Originally kicked off by Manuel Martin Salvador, a former employee, Bus Stop Checker was an initiative launched to visualise potential errors in the National Public Transport Access Nodes (NaPTAN) database. We suspected that this set of open data, which contains information about all bus stops and other points of access to public transport around the UK, involved numerous inconsistencies. We wanted to make these inconsistencies undeniable and evident.
The original reason for the initial development work was to better calculate journey ETAs for our Passenger products. Things started to shift as we discovered discrepancies, and the project evolved into what the Bus Stop Checker is today.
Manuel had written a Python script which calculated the road bearing of a stop in NaPTAN against OpenStreetMap (OSM) for Dorset. When it started to throw up potential errors, we began plotting them using Google Maps. This was a useful experiment as it clearly illustrated that something was wrong with the NaPTAN data — and confirmed the feedback we had previously received from end-users of Passenger mobile apps.

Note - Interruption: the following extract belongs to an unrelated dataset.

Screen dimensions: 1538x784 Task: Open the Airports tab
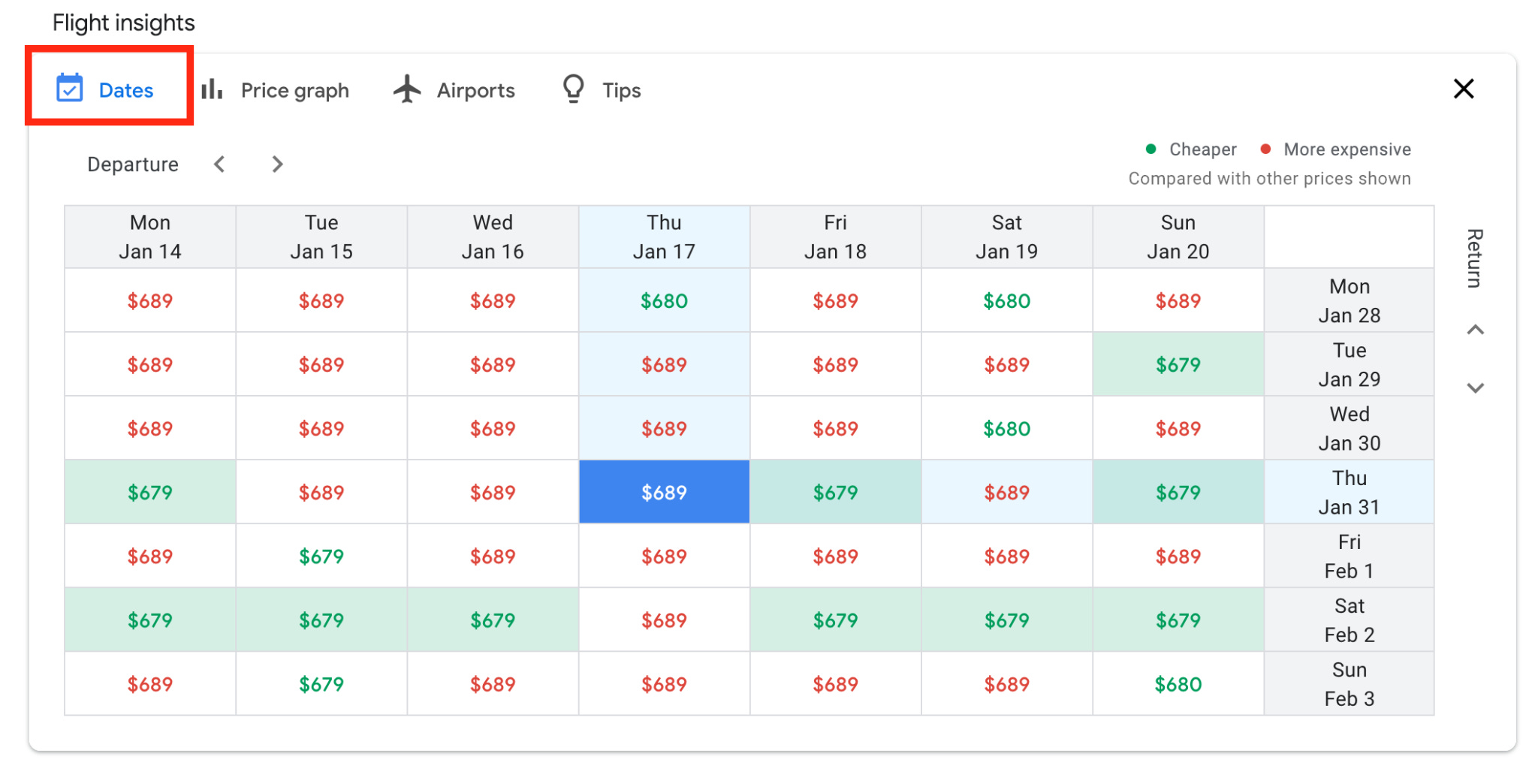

At this stage, that was all this was — an experiment. However, the Passenger team wanted to scale these findings into something that could effectively show that NaPTAN problems existed across the whole of Great Britain, in an easily searchable and penetrable way. The hope was that the results of the project would spark discussion around the dataset and get people thinking about how it could be improved. Passenger could then be brought into the discussion around the upkeep of NaPTAN data — which largely occurred behind the seemingly inaccessible walled garden of local transport authorities.
The Python script
Manuel’s Python script would follow this process:
- Loop through nodes in the OSM data file and import these nodes into MongoDB
- Loop through each NaPTAN stop in MongoDB
- Find the closest 4 OSM nodes to the stop using OSRM over HTTP
- Try to match a road name in OSM to the one in NaPTAN using the Levenshtein distance
- Calculate the bearing of the road and the bus stop and output this data in a CSV
Armed with this Python script, I set out to build Bus Stop Checker.
I started by updating the script’s dependencies (mainly PyOsmium and PyMongo) and fixing the script so it could once again work for Dorset. The next step was to download the larger Great Britain dataset and see how the script would cope with it.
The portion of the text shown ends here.